How does one characterize a defective sidewalk resulting from the spreading of roots from a tree planted by the property owner. According to the Restatement 2d, the planting of a tree is a "non natural or artificial condition." The growth of a tree root is, of course, a natural process. Is it then a natural condition or an artificial one, or a combination of both?

Deberjeois v. Schneider, 254 N.J. Super. 694, 700, 604 A.2d 210 (1991). After noting that Minnesota 5 and Florida 6 have concluded tree roots should be considered natural and not a basis for liability, the court concluded:

But most authorities conclude that where the property owner plants a tree which causes an injury to another because it topples over because [sic] or its branch breaks or because its roots spread or because of some other reason, the property owner is liable.

Id. at 701. We agree.

5 Sand v. City of Little Falls, 237 Minn. 233, 55 N.W.2d 49, 51 (1952).

6 Sullivan v. Silver Palm Props., Inc., 558 So. 2d 409 (Fla. 1990).

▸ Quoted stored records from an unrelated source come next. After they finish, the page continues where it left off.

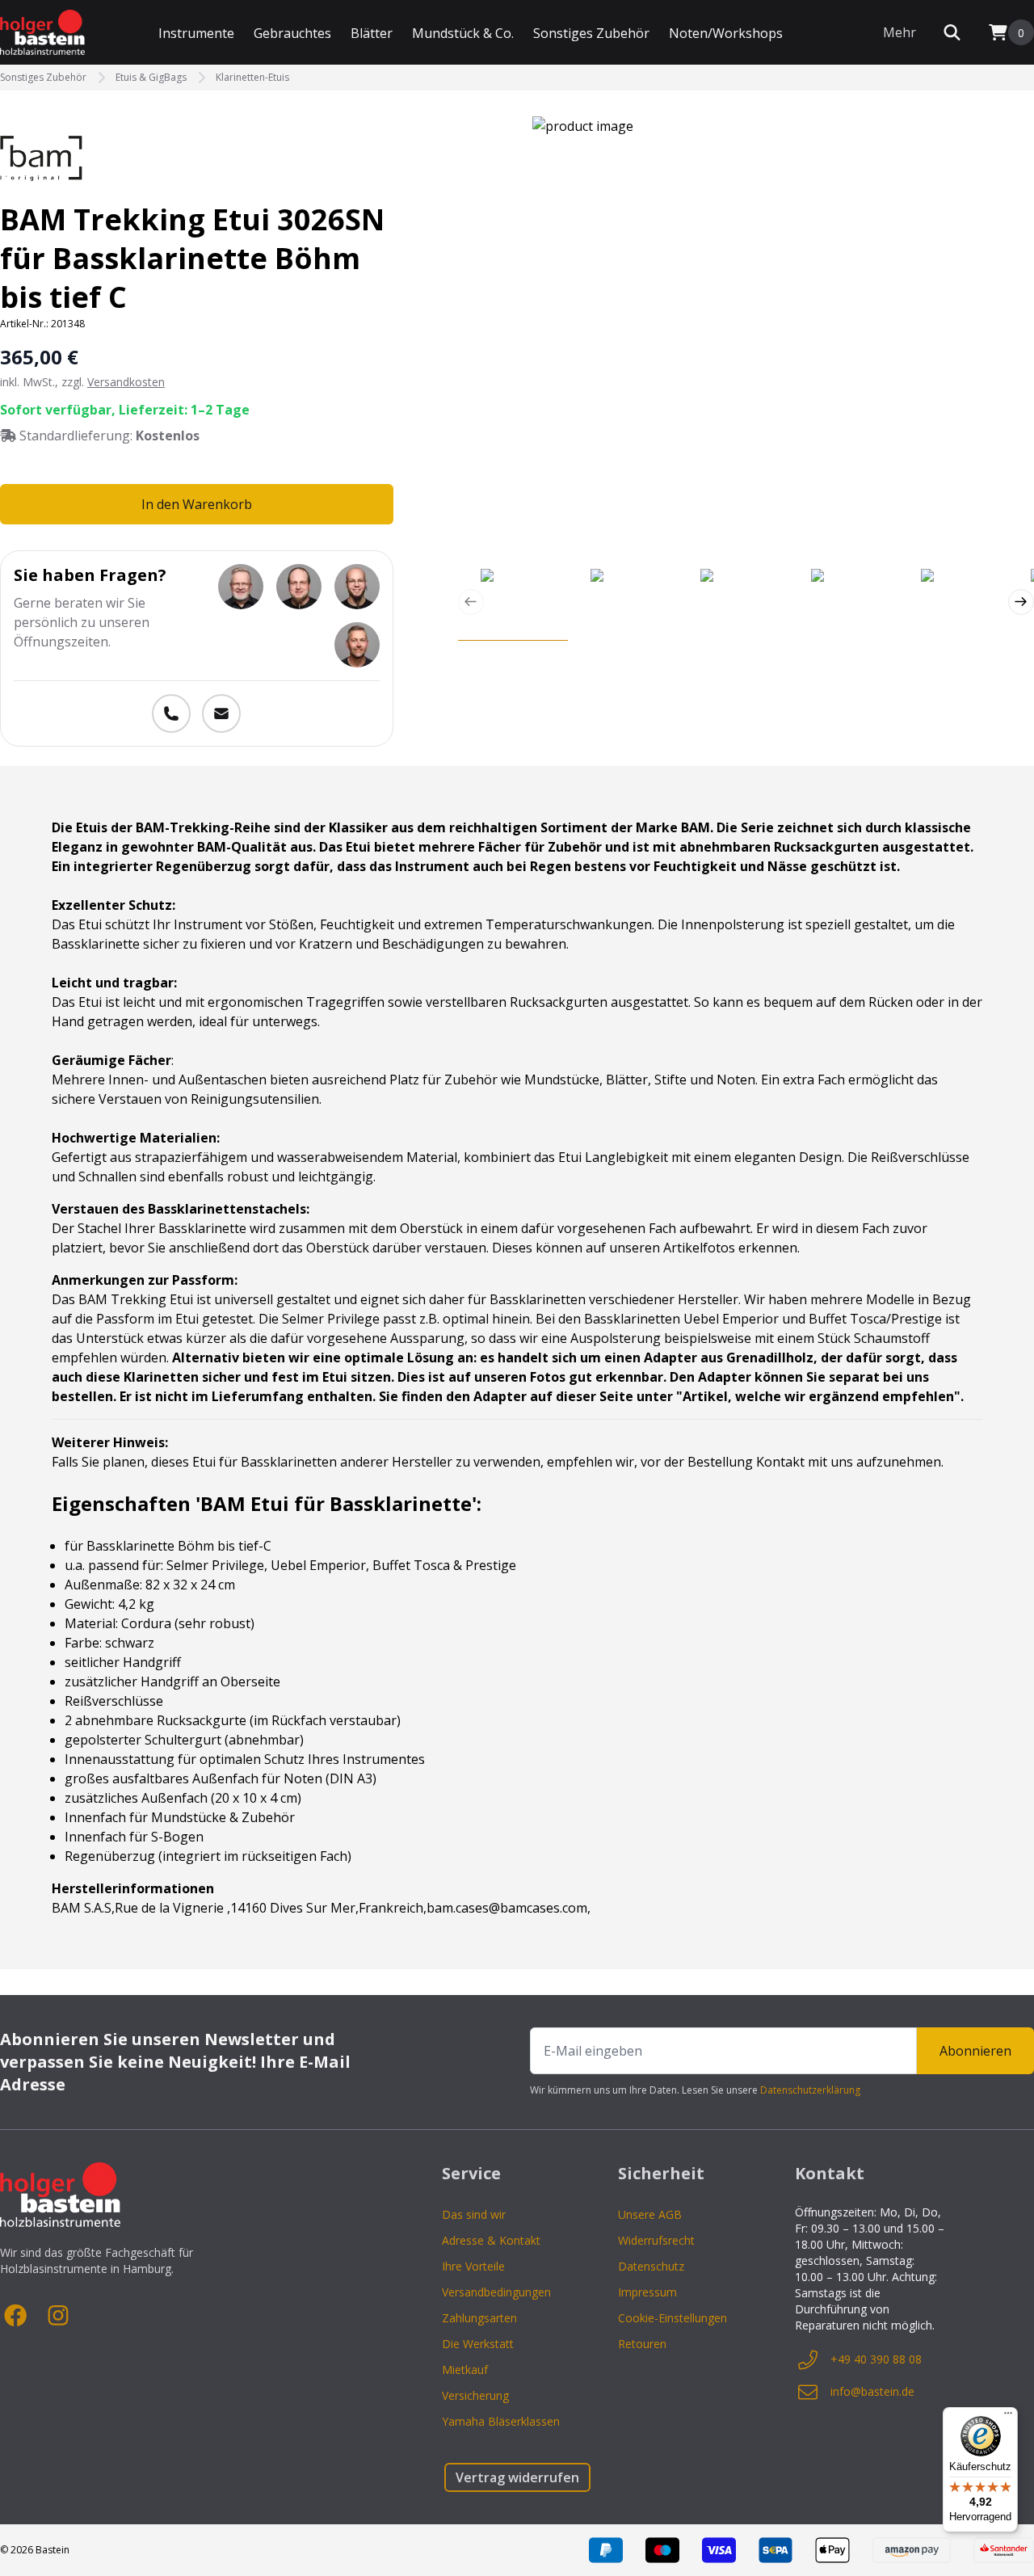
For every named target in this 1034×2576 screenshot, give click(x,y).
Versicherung (475, 2395)
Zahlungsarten (479, 2318)
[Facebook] (16, 2316)
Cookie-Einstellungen (672, 2318)
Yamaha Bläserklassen (501, 2421)
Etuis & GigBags (151, 77)
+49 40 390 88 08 (876, 2359)
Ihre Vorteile (473, 2266)
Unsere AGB (650, 2214)
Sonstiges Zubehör (591, 33)
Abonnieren (975, 2051)
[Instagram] (58, 2316)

20 We hold that trees planted by a landowner are an artificial condition on the land, and that an abutting land owner has a duty to exercise reasonable care that the trunks, branches, or roots of trees planted by them adjacent to a public sidewalk do not pose an unreasonable risk of harm to a pedestrian using the sidewalk.

21 The Hugheses argue that recognizing a duty, in the absence of a special use, would relieve the City of the primary liability to maintain the sidewalk which it owns, contrary to Rivett v. City of Tacoma, 123 Wn.2d 573, 582, 870 P.2d 299 (1994). It does not. The duty imposed on the landowner, here, is the duty to restrain the tree so as not to injure the pedestrian. The duty of the City, as owner of the sidewalk, is to maintain the sidewalk in a manner that does not pose a risk of injury to a pedestrian. They are distinct duties.

22 We reverse and remand for trial.

DWYER, A.C.J., and BECKER, J., concur.